Rescuing a wild fledgling is a big job, time-consuming and often worrisome. I stop anything else I might be doing after every half-hour or 45 minutes to feed this bird. It always seems starving. Because of the pandemic and current live bait shortages, this baby has been getting easily accessible night crawlers. Baby’s mouth can’t take an entire crawler so I cut each into several pieces. One crawler for this baby is a satisfying meal.
A rescuer needs efficient feeding tools. I favor a curved hemostat, which grips food and simulates a parent’s pushing beak. Another tool is soft plastic tweezers which don’t grip food tightly, resulting in my having to chase worm parts (yes, they’re alive!) through bird cage bedding. It’s essential that a gentle hand is poking food into baby’s throat.

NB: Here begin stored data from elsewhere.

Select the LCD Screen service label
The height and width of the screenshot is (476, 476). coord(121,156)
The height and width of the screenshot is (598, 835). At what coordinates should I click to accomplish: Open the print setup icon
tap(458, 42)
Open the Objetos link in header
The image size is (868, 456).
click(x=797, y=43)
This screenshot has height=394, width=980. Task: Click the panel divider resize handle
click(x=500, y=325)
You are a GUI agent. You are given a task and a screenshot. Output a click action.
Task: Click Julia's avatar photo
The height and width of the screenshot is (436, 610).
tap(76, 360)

The resident robins have taught me about bird hydration. They dunk live catches into a birdbath before flying off to feed their young. I am borrowing that technique and dunk food pieces into filtered water before feeding the rescue. Providing water itself to a bird is tricky, but sometimes it seems to need a little more moisture. I use a tiny syringe to drip one or two mms into its lower beak. The bird raises its head and gravity lowers the fluid.

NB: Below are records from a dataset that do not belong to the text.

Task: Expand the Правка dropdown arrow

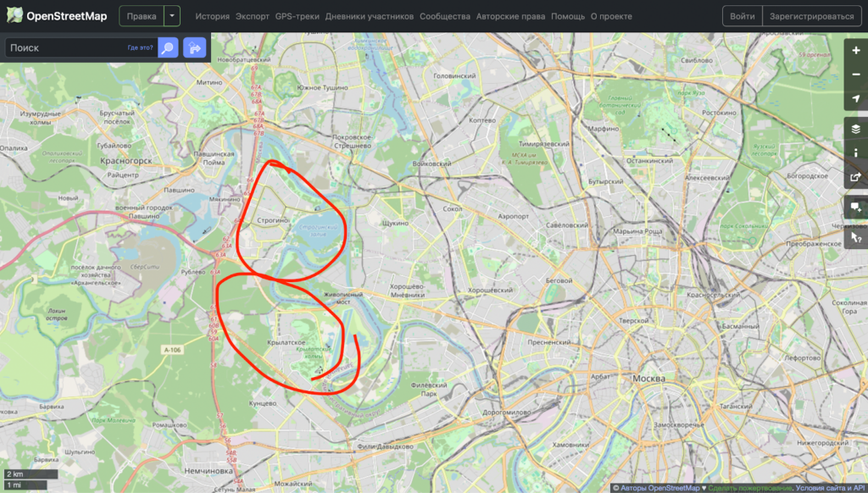Action: click(x=172, y=16)
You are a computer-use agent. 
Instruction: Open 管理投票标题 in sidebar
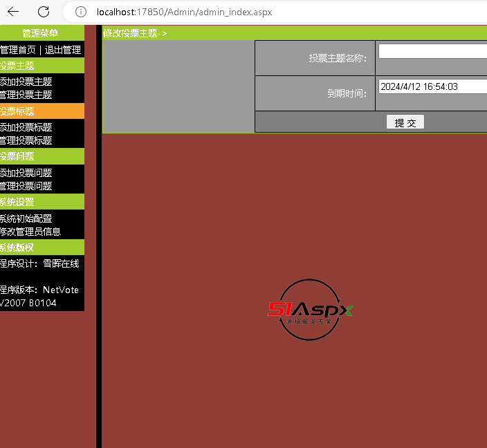[26, 140]
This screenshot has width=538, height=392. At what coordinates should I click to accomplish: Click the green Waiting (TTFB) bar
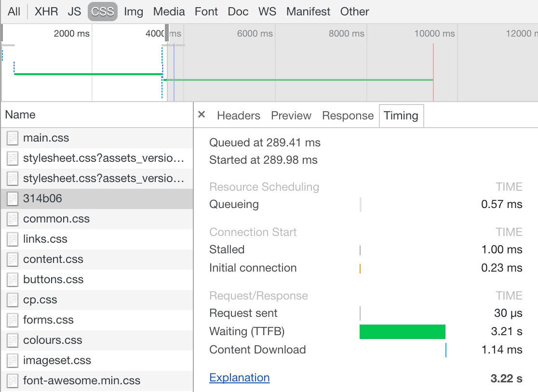click(x=402, y=332)
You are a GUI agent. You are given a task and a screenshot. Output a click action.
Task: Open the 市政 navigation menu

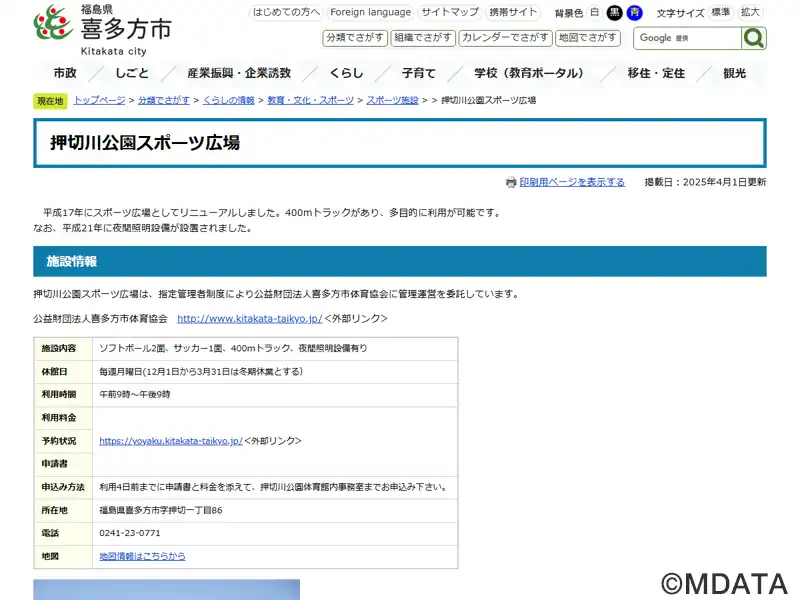tap(65, 73)
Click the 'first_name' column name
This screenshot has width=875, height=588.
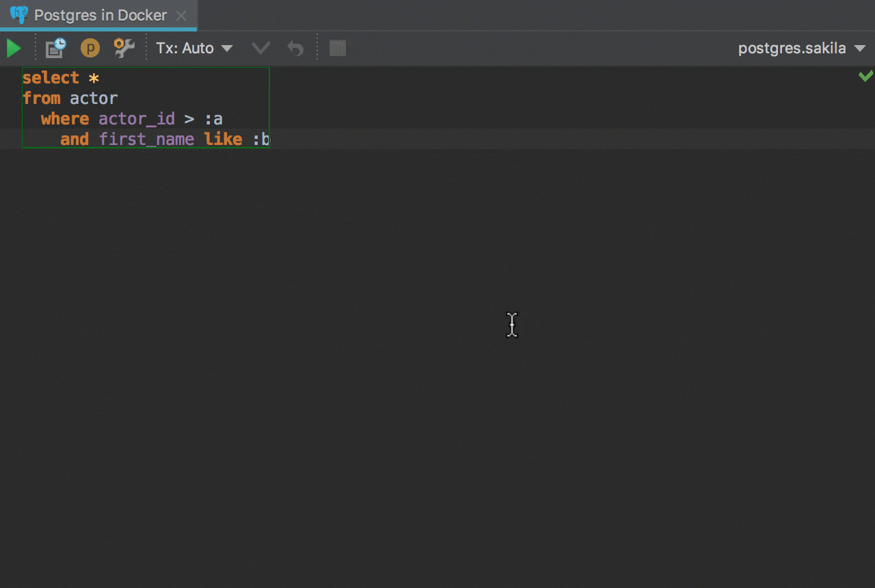click(146, 139)
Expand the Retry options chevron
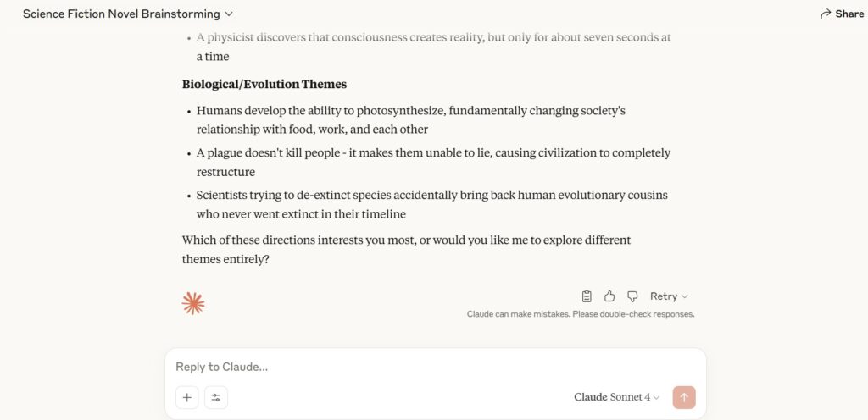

It’s easy to become attached to a cute, sweet little bird. This one has learned to recognize my voice, recognizes my mannerisms, and communicates back effectively. It’ll be hard watching this youngster fly away–inexperienced, wobbly, vulnerable. If all goes well, it’ll grow into a healthy adult and remain a local resident. Surely on some level, we’ll continue to feel a connection.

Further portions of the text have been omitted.